The companies reported:

Microsoft Corp. and Best Buy Co. Inc. today announced a strategic partnership to create the Windows Store only at Best Buy. The comprehensive store-within-a-store will be in 500 Best Buy locations across the United States and in more than 100 Best Buy and Future Shop locations in Canada.

Ranging in size from 1,500 square feet to 2,200 square feet, the Windows Store will be the premier destination for consumers to see, try, compare and purchase a range of products and accessories, including Windows-based tablets and PCs, Windows Phones, Microsoft Office, Xbox, and more. Each store will feature an innovation space highlighting a variety of Windows scenarios across devices; a showcase section with the latest Windows-based PC form factors such as ultrabooks, convertibles, detachables and all-in-ones — including portable devices; and a standalone area featuring Microsoft Surface.

Microsoft believes that a direct conduit to consumers that allows them to experience Windows 8 in the flesh, along with some of its hardware products, will make sales of the products grow. Unfortunately, Best Buy continues to struggle to get growth in the number of customers it brings in its door, which makes it a poor choice for the distribution of consumer electronics. Microsoft would have been better to team with Amazon.com Inc. (NASDAQ: AMZN), which has crushed Best Buy in the market. However, the world’s largest e-commerce company competes with Microsoft across a broad spectrum of products and services, so the two are best viewed as enemies.
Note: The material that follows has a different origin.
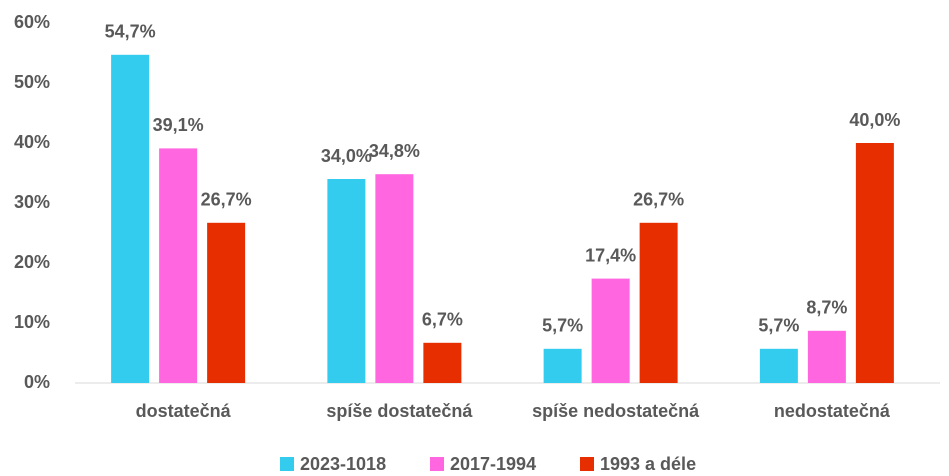 The height and width of the screenshot is (476, 949). What do you see at coordinates (343, 464) in the screenshot?
I see `legend-label: 2023-1018` at bounding box center [343, 464].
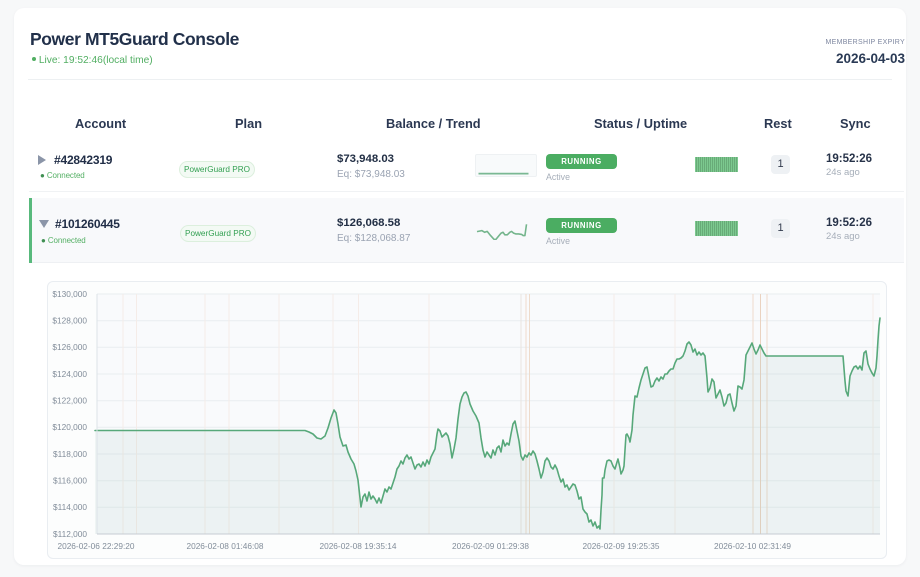 The width and height of the screenshot is (920, 577). What do you see at coordinates (752, 546) in the screenshot?
I see `svg-text: 2026-02-10 02:31:49` at bounding box center [752, 546].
Of course, there is no evidence that more exposure for Windows 8 will help sales. Consumers have rejected it as too difficult to use and too foreign to earlier versions of the operating system. A presence within one large retailer will not help that.

Microsoft continues to have visions that the version of Windows that runs on smartphones will take market share from the dominant Google Inc. (NASDAQ: GOOG) Android and Apple Inc. (NASDAQ: AAPL) iOS. Demonstrations of Windows-powered phones at Best Buy are unlikely to help it gain share. Once again, consumers simply prefer the Android and the Apple systems. The chance for more customers to sample Windows will not solve that.

Finally, the Microsoft store will be lost inside of Best Buy, where hundreds of products are sold already, many from direct competitors to Redmond. Consumers will get to see, in the flesh, why the prefer products that are non-Microsoft. Putting its products side by side with better alternatives is a mistake.